Since restrictions began easing, the five sectors seeing fastest recovery are: Hospitality & Catering (+188 percent since the end of March to 58,400 jobs); Logistics & Warehouse (+36 percent to 74,800 jobs); Retail (+33 percent to 17,800 jobs); Legal (+31 percent to 19,200 jobs); and Manufacturing (+27 percent to 25,500 jobs).

Key May 17th milestones include allowing restaurants to offer indoor dining, indoor sport & gym classes to resume, weddings with up to 30 guests to take place, hotels and B&Bs to reopen, cinemas and theatres to reopen, outdoor events to resume, and the legalisation of foreign travel. Adzuna data claims affected sectors and companies are hiring at pace in anticipation of this reopening, with tens of thousands of related jobs on offer.

There are currently over 1,500 hotel jobs currently on offer. The events sector is also hiring at pace with 5,400 jobs on offer for events managers & assistants and 500+ openings for wedding photographers and videographers.

 

Fewer overseas jobseekers looking for UK jobs

The hiring environment is becoming tighter with fewer overseas jobseekers applying for UK jobs, contributing to an overall supply shortage. Total jobseekers from North America and Western Europe searching for jobs in the UK fell more than 50 percent between February ‘20 and April ‘21, equalling over 250,000 fewer monthly overseas jobseekers actively looking for UK-based work.

This decline has been led by falling overseas jobseeker interest in service-led industries in particular, while searches for healthcare roles have remained steady.

Andrew Hunter, co-founder of job search engine Adzuna, comments: “We’re approaching the milestone of 1 million jobs in the UK, thanks to rapid hiring over recent weeks ready for the final lifting of lockdown restrictions. In particular, retailers and restaurants & bars are hiring at pace for the reopening – though there is hot competition for staff, with many Hospitality and Retail workers having left the industry to look for more secure work after the ups and downs of the last year.

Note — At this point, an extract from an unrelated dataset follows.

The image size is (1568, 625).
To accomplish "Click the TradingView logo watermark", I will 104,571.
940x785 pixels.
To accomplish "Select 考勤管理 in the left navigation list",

There are also far fewer foreign workers seeking employment in the UK, with overseas interest in UK jobs more than halving from before the pandemic, hitting these industries hard. UK employers can no longer rely on overseas workers to plug employment gaps.”

 

Where are all the jobs geographically

Despite an overall trend of growth, the recovery has not been evenly distributed geographically. The cities bouncing back fastest include Milton Keynes (up 15.5 percent between March and April ‘21 to 5,100 vacancies), Salford (up 15.5 percent to 1,500), and Slough (up 14.4 percent to 2,300 jobs).

“UK employers can no longer rely on overseas workers to plug employment gaps.”

By contrast, opportunities slipped 2.5 percent month-on-month in Belfast, while The Wirral and Sunderland saw slower than average growth at 1.5 percent and 2.9 percent respectively.

Throughout the UK, competition for jobs is low with a ratio of 3 jobs per jobseeker in April ‘21, creating a difficult hiring environment for many employers. Particular pinch points include Maidstone (20 jobs per jobseeker), Manchester (13 jobs per jobseeker) and Cambridge (11 jobs per jobseeker).

Andrew Hunter, co-founder of job search engine Adzuna, comments: “Cities like London with a high proportion of office workers, retail and hospitality jobs have been slower to recover from the pandemic – but with these sectors rapidly opening up, we expect to see hiring gains in these areas. Meanwhile, engineering & logistics strongholds like Birmingham, and IT hotspots like Cambridge, will continue to go from strength to strength, with growth in these sectors showing no signs of slowing down any time soon. Here, the more immediate challenge is finding skilled staff to fill open roles.”